Thursday 20 February 2014

The Universal Sore Throat of Phoning in Sick

I thought it was a nuisance call at first. I'd already told the caller that I'd traced his location, and was sending round a group of fanatical Beaker Republican Guard to break his knees, when I realised it was Dolorez, phoning in sick to say she can't work in the Beaker Bazaar.

Heck of a sore throat that must be, I thought, to convert her mellifluous mezzo-soprano to the sort of grumbling double-bass that would be snapped up instantly by a quire of Russian Orthodox clerics.

But, of course, she wasn't actually phoning in with a sore throat. She has a bad back. But there's no way for me, over the phone, to diagnose a bad back. So the hoarse voice was a way of - if you like - secondary diagnosis.
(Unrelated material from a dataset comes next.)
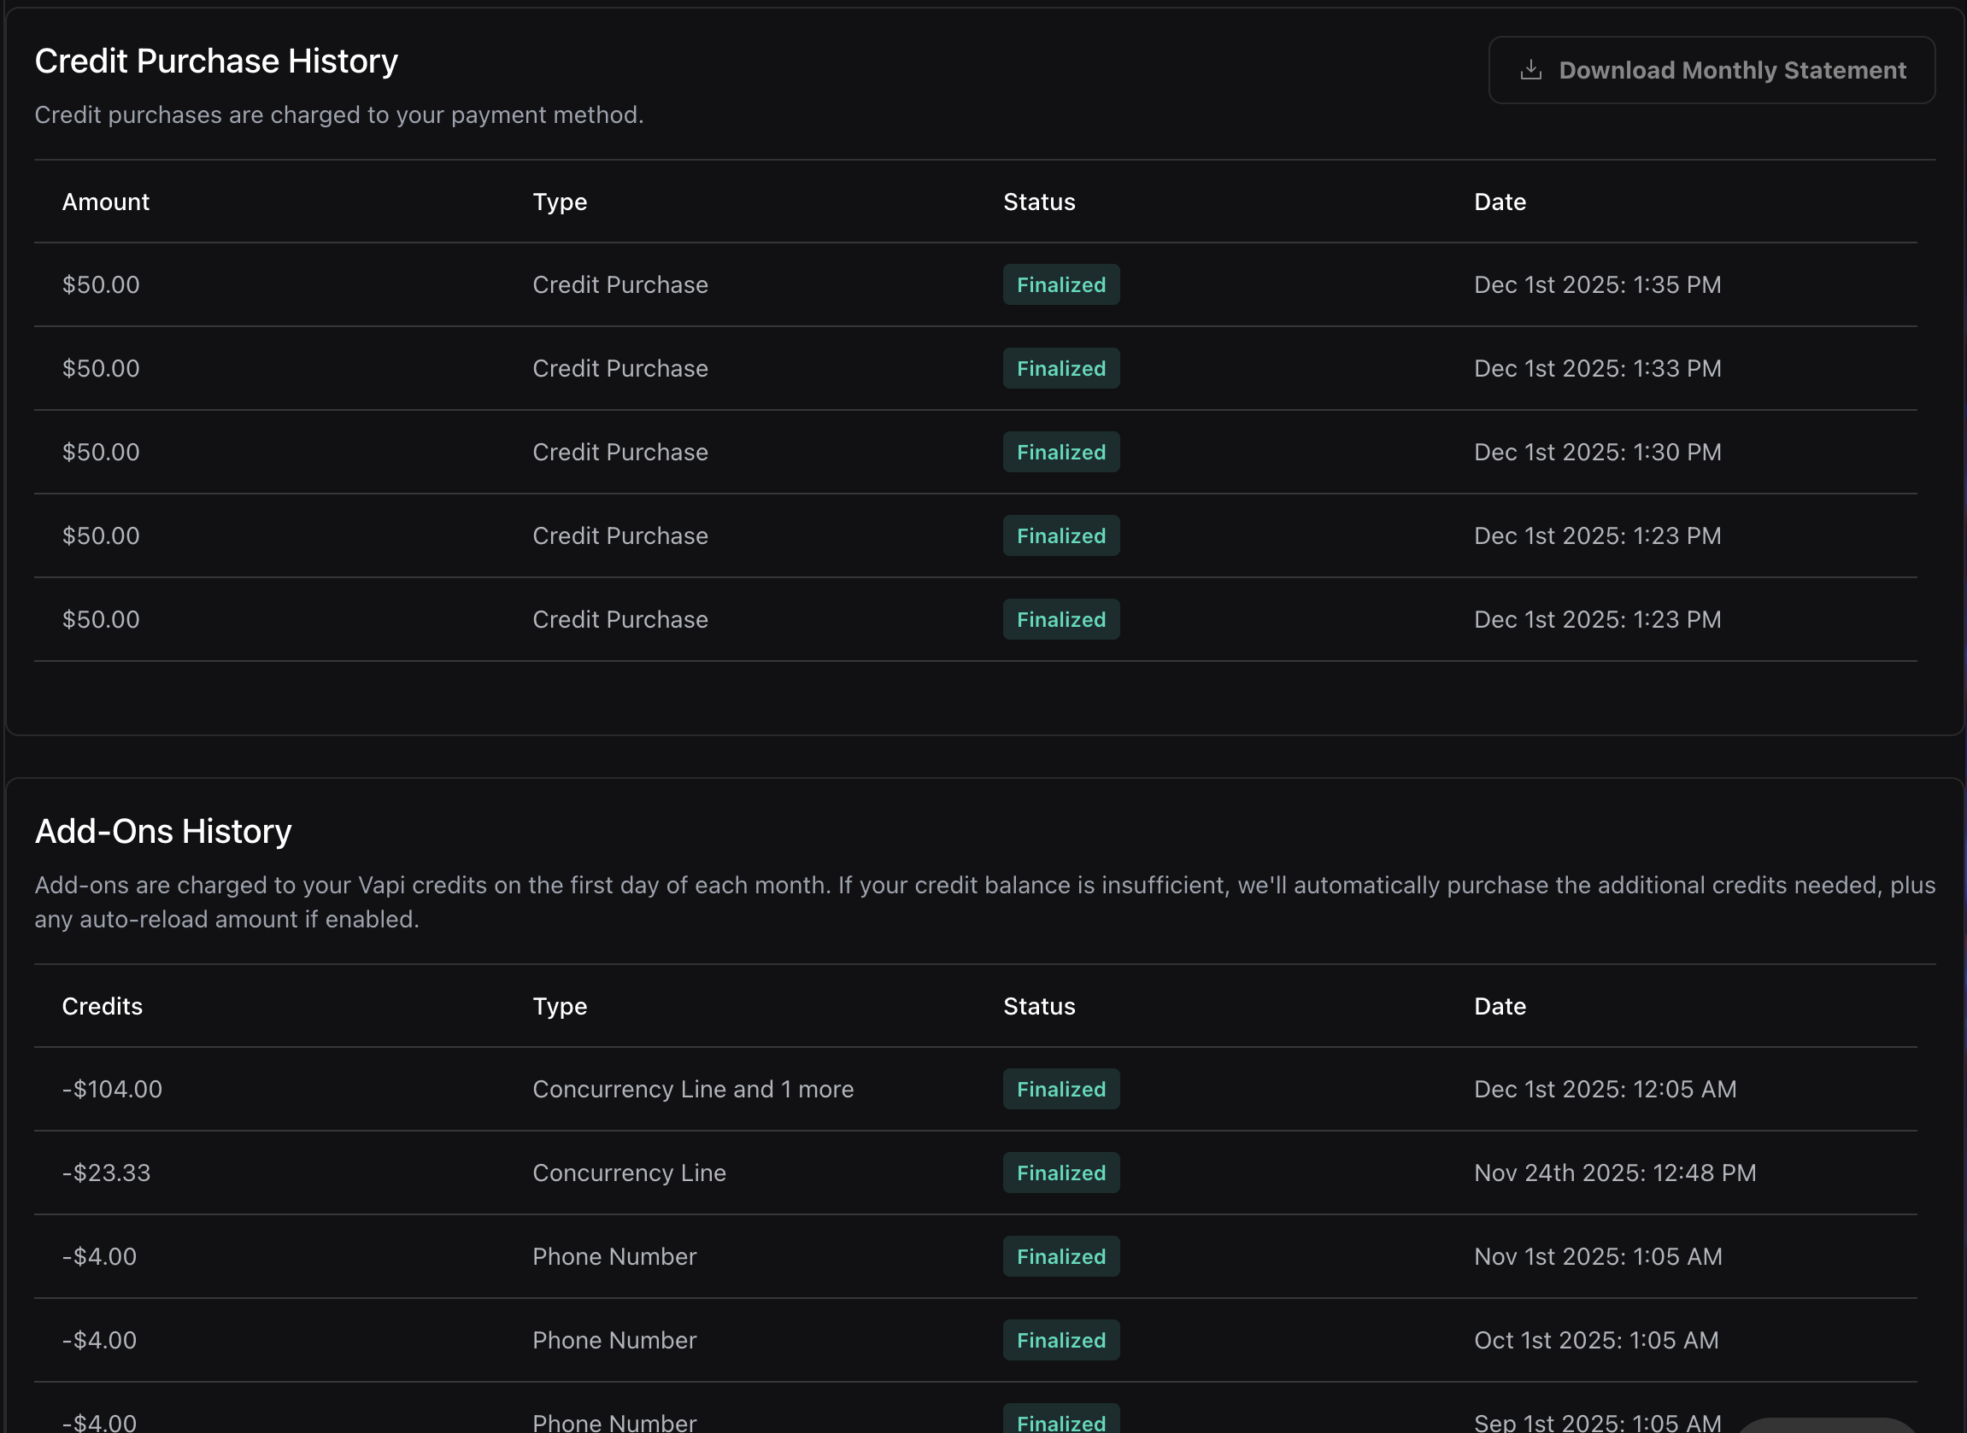Open Concurrency Line and 1 more entry
This screenshot has height=1433, width=1967.
tap(692, 1089)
This seems to be a common phenomenon. Anybody with a non-audible ailment, on dialling in, seems obliged to adopt an altered voice as a proxy for their actual problem. A headache will cause you to adopt a slightly soft, squeaky voice - which must be murder on the headache sufferer. A stomach upset caused a halting, kind of shambling way of speaking from the top of the mouth. Back aches and other musculoskeletal problems, the kind of whisky-and-50-fags effect I just had from Dolorez.

But the oddest I ever had was Burton Dasset. Once phoned in sick with no voice at all, and had to communicate in the whistling language of the Canary Islands.

Turned out he had gout.

1 comment :

  1. You're lucky she even bothered to phone in at all - most people just don't turn up and allow you to vegetate wondering if they fallen under a bus or were they the person under a train at Hillingdon?

    Off course, when they do eventually turn up with a sun tan and dark glasses to conceal the dark rings under and their bloodshot eyes, you realise that they've actually been auditioning for Dancing on Ice.